Ni el actual presidente del Gobierno en funciones, ni el presidente del PP y mucho menos el Rey Felipe pueden permitir que la presidencia del Congreso la ocupe alguien ajeno a alguno de los dos grandes partidos que llevan 40 años estructurando, Legislatura tras Legislatura, la vida política española. La persona que ocupa ese puesto es la tercera en orden de importancia del país, y tiene una función única y de máxima importancia: tiene que acordar con el Monarca los tiempos de las posibles investiduras o los tiempos de la futura y necesaria convocatoria electoral. Ni más, ni menos.
La presidencia y la Mesa del Congreso son esenciales tras los resultados del 23J y lo lógico, viendo las alianzas que se están produciendo, es que el sucesor o sucesora de Meritxell Batet sea un parlamentario del PSOE pero sobre todo que sea de máxima confianza y la mayor lealtad a Pedro Sánchez. Los otros ocho miembros de la Mesa son importantes, pero en un segundo plano. Lo más sensato y democrático sería reflejar en ese pequeño grupo los resultados de las urnas y las mayorías que se produzcan en la Cámara.

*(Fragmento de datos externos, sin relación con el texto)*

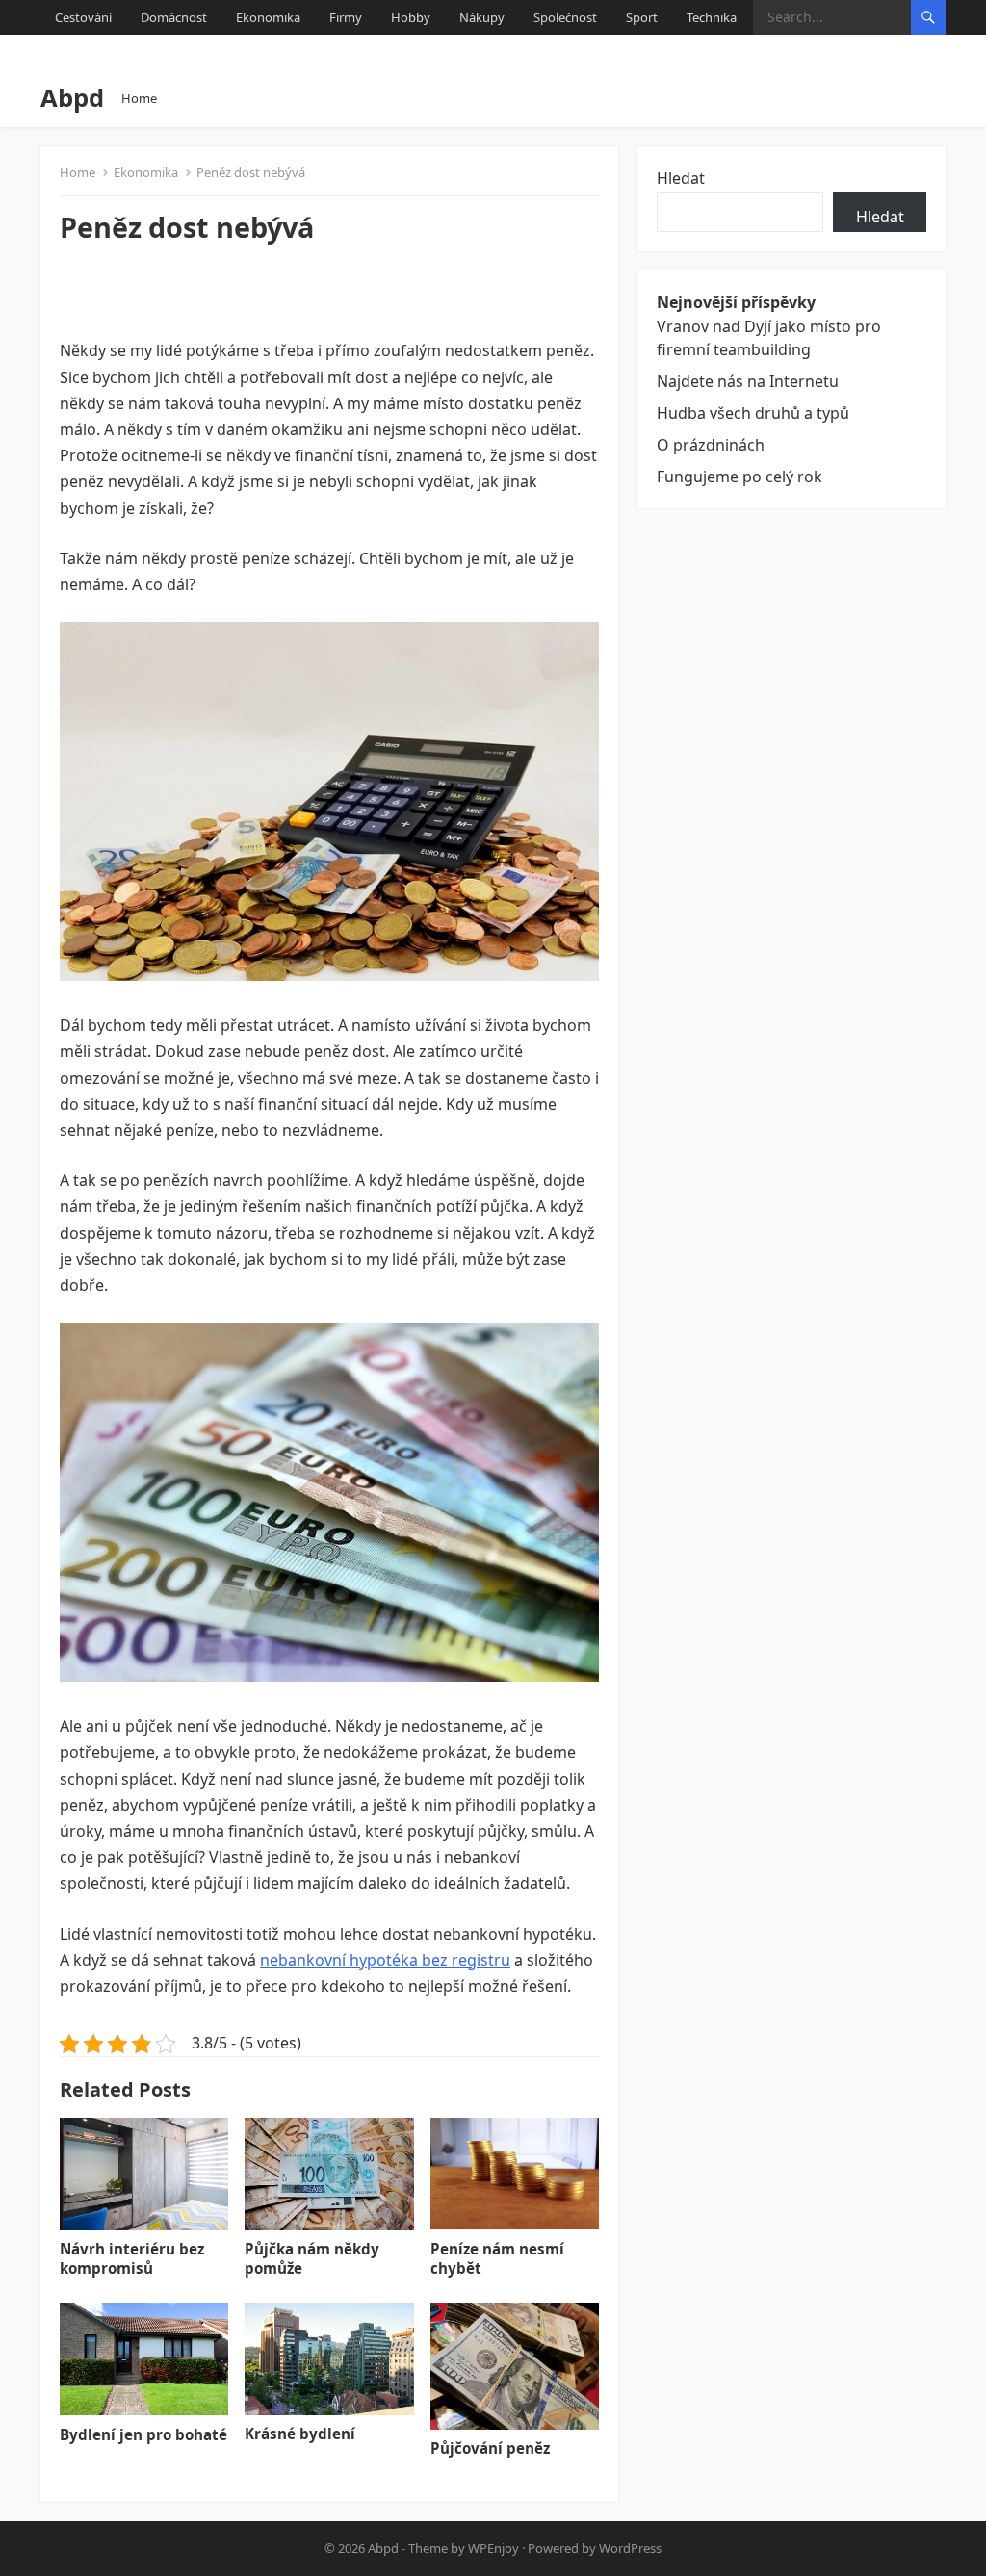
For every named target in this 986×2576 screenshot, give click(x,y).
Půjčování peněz (490, 2448)
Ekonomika (268, 17)
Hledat (681, 178)
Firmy (345, 17)
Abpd (72, 98)
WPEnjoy (493, 2548)
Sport (642, 17)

Cuatro vicepresidencias, de las cuales una será para los socialistas, otra para los populares, otra para Sumar, con la consiguiente pelea interna entre Yolanda Díaz y los representantes de Podemos, y aquí aparece la primera de las grandes dudas: ¿se dejará fuera al tercer partido más votado en las urnas? Puede que sí y que ese cuarto puesto vaya a parar a manos de un nacionalista, con más probabilidades de que sea catalán que vasco, simplemente por los votos parlamentarios que representan, catorce al lado de Barcelona, diez al lado de Vitoria.
Para elegir a los cuatro secretarios generales aparecen los mismos problemas. Habrá que darles a los nacionalistas - a los que no hayan conseguido una vicepresidencia - un puesto. De los tres restantes, uno lo querrá Sumar, otro lo querrá el PP, el PSOE no estará en principio dispuesto a "sacrificar" el suyo y es posible que ese premio de consolación vaya a parar al partido de Santiago Abascal.

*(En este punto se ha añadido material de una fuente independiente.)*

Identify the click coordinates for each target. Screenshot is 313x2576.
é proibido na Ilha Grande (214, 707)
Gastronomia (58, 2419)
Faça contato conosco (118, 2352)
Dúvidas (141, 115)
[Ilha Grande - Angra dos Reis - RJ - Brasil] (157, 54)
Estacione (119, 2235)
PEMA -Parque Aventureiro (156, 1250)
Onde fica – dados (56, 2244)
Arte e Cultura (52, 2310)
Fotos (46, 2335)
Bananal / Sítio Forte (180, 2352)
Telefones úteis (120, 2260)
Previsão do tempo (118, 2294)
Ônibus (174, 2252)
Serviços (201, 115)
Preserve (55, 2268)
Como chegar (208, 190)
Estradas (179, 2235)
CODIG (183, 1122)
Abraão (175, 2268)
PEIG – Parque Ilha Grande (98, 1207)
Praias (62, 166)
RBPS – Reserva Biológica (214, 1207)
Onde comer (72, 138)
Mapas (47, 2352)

Si el PSOE de Sánchez o el PP de Feijóo consiguen articular una mayoría absoluta, se acabaron los problemas y la Legislatura comenzará su andadura. Si fracasan en su doble intento, una espera de dos meses y de nuevo los españoles a las urnas, pero y si ninguno quiere intentarlo, y si ni Sánchez, ni Feijóo se atreven a presentarse ante la perspectiva de que los siete votos que controla desde la distancia Carles Puigdemont se mantengan en el no para los dos. Entraríamos en el mismo tiempo muerto en el que entró Mariano Rajoy entre el final de 2015 y la primavera de 2016, o en el que entró el propio Pedro Sánchez en 2019. En el primer caso el gobierno en funciones duró seis meses; en el segundo se mantuvo durante siete. Estaríamos en 2024, un año muy complejo en el plano electoral.

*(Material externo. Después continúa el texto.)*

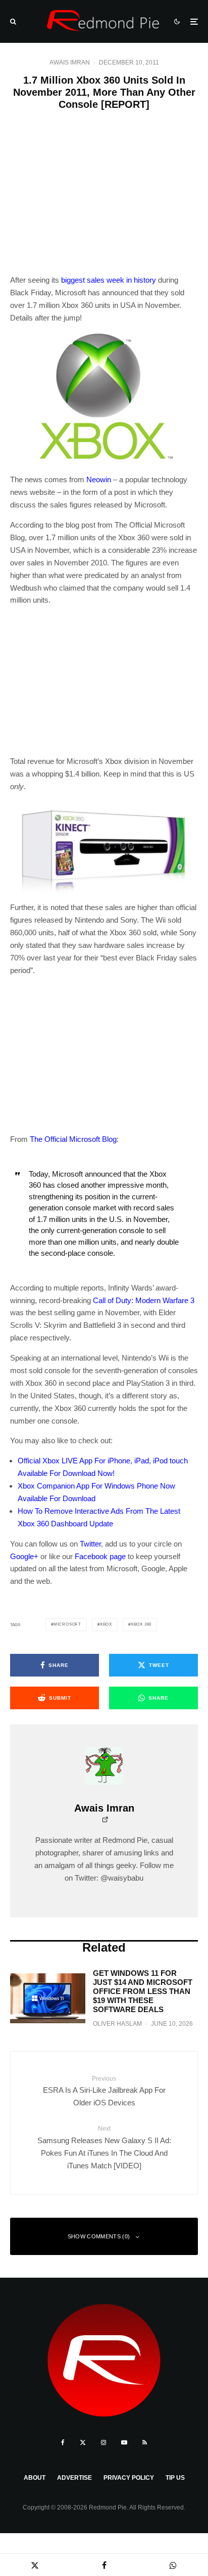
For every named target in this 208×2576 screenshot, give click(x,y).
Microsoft (67, 1624)
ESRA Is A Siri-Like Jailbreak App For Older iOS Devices (104, 2091)
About (34, 2477)
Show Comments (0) (99, 2236)
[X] (82, 2442)
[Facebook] (63, 2442)
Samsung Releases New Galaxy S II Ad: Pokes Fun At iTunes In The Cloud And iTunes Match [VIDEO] (104, 2147)
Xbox (106, 1624)
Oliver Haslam (117, 2023)
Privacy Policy (128, 2477)
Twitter (90, 1543)
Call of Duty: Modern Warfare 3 (143, 1300)
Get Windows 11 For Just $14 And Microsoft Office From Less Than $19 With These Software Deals (142, 1991)
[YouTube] (124, 2442)
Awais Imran (69, 62)
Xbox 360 (141, 1624)
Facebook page (100, 1556)
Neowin (98, 479)
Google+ (24, 1556)
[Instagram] (103, 2442)
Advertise (74, 2477)
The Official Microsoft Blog (73, 1139)
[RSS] (144, 2442)
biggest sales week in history (108, 280)
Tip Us (175, 2477)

El super junio nos amenaza a todos. En ese mes, en la primera semana, habrá elecciones europeas, elecciones vascas y elecciones gallegas, con toda la presión que esos comicios ya están ejerciendo en las negociaciones en el Congreso. Hasta es posible que se puedan adelantar en un año las elecciones en Cataluña. Durante ese tiempo, la presidencia del Congreso será la piedra angular de todas y cada una de las negociaciones, posibilidades y soluciones. Hasta de la más inverosímil: que no se disuelvan las Cortes, que el Rey sin la aprobación de esa presidencia no pueda aplicar el artículo de la Constitución que contempla esa hipótesis, pero que no la desarrolla, al igual que no lo ha hecho con otros "agujeros" que presenta la Carta Magna de 1978, y que el Gobierno en funciones se alargue hasta hacer coincidir todas las elecciones en la misma fecha. No ha pasado nunca en España en estos 45 años de democracia, pero es posible y para comprobar que no sería algo inédito en Europa basta con mirar lo ocurrido en Bélgica, desde le hicieron esperar al también Rey Felipe casi dos años para que le presentaran una mayoría parlamentaria formada por siete formaciones y en la que, curiosamente, no estaba el partido que había ganado las elecciones.